# Honey Jelly Recipie



## HARight (Jun 6, 2004)

My memory maybe failing but it ain't gone. I am looking for two recipies using honey that have been on Bee Source. The first is for Honey Jelly, the second for honey and walnuts. The Search mode does not give a clue. Awhile back someone else who could not find the honey jelly recipe asked about how to find it. I could not even find a hit on that responce. Does anyone know how to search for these items or do you have the recipe that you would post? 
Thanks for the help.


----------



## VABeeKEEPER (Dec 12, 2004)

HAR: Try this...

Honey Jelly Recipe
1 3/4 cups honey 
1 cup clear apple juice 
1 tablespoon lemon juice 
3 ounces liquid pectin 

3 half pint 

15 minutes 5 mins prep


----------



## Dick Allen (Sep 4, 2004)

Here's the recipe:
2 1/2 cups honey
1/2 cup water
1/2 cup liquid pectin

Combine honey & water.
Bring just to boiling, heating slowly to prevent scorching.
Remove from heat.
Stir in pectin.
Pour into jelly glasses.
Paraffin.

This comes from the 36th ed. of 'ABC & XYZ.....'

It was posted here about a year ago, but some things don't seem to come up using the search mode, for whatever reason.


----------



## HARight (Jun 6, 2004)

To: Va BeeKEEPER and Dick Allen.
Thanks for your quick responce on making honey jelly. For both of you: Can the jelly be water bath processed? I sell at a farmers market and water processing is better than wax for sealing. VaBeeKEEPER do you heat or cook the jelly? Will try the jellies this week. Thanks for the help.


----------



## Dick Allen (Sep 4, 2004)

Yes, in fact water bath process is the present day recommended method. Paraffin is the older method and not the way you'd want to go for selling it.
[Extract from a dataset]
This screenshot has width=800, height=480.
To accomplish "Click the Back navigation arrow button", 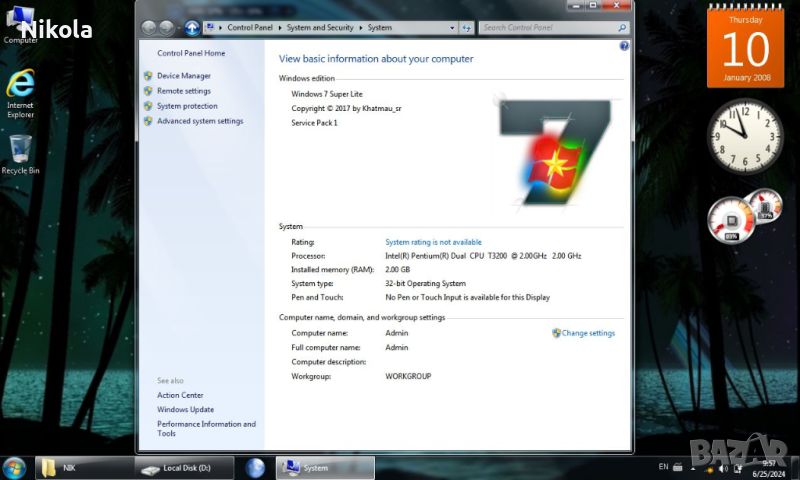I will [x=149, y=28].
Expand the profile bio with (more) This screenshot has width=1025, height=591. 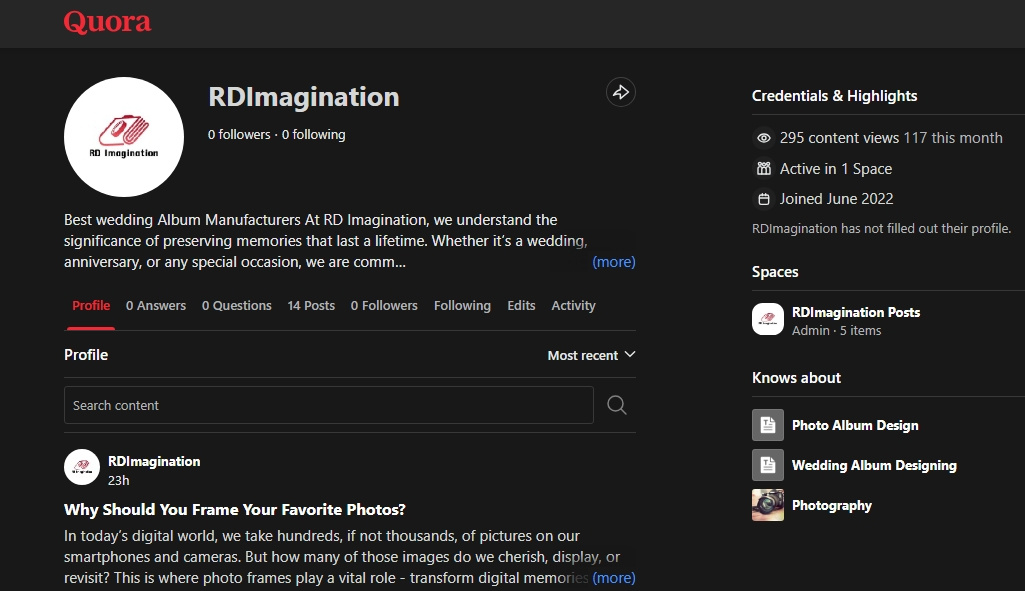613,262
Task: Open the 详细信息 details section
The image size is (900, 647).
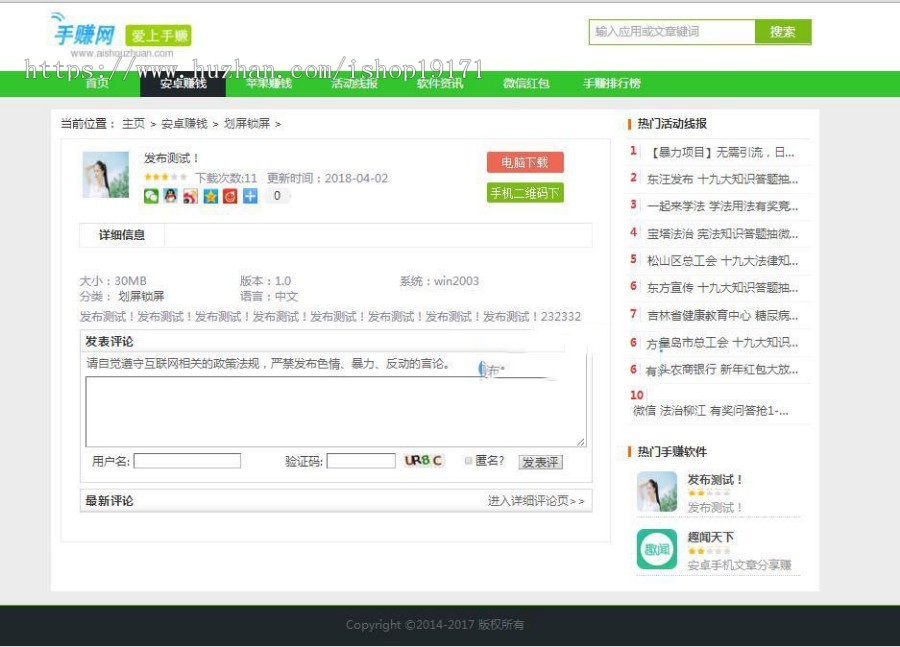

Here's a URL giving directions to make the honey/apple juice jelly VABeeKEEPER wrote:

http://www.recipesource.com/side-dishes/jams/01/rec0148.html

[ October 24, 2005, 10:18 PM: Message edited by: Dick Allen ]


----------



## carbide (Nov 21, 2004)

Dick Allen,
I tried the recipe on the web page above and the jelly didn't gel. I took it out of the jars and reheated it, bringing it to a hard boil for approximately 4 minutes and re-jarred it. It then gelled nicely.


----------



## power napper (Apr 2, 2005)

Hey carbide--does the taste get affected at all by boiling it hard for 4 minutes or does it taste the same as before boiling? Gotta try a batch for myself.


----------



## carbide (Nov 21, 2004)

power napper, I couldn't really comment on any taste difference since I din't taste it after my first attempt. After boiling it for the additional 4 minutes it still has a very good honey taste and is great for spreading on toast or english muffins. I may even try to jar, label and sell some of it.


----------



## Dick Allen (Sep 4, 2004)

> the jelly didn't gel.

I think the cooks on this list will agree that some jelly does takes a day or two to set. I haven't made the one listed using apple juice but the straight honey/water/pectin jelly has always set up for me the same day.


----------



## carbide (Nov 21, 2004)

My first try at the jelly recipe was allowed to set for 24 hours before I checked it for doneness. I've read other recipes that direct you to allow the jelly to remain undisturbed for at least 24 hours, so I've sort of adopted that standard as a personal rule for jelly making. At the end of that tiime if the jelly hasn't set I automatically assume that it isn't going to. I've never actually tried letting it set for any longer than that and have had no problems. At the end of 24 hours the jelly appeared to be just as liquid as when I poured it into the jars.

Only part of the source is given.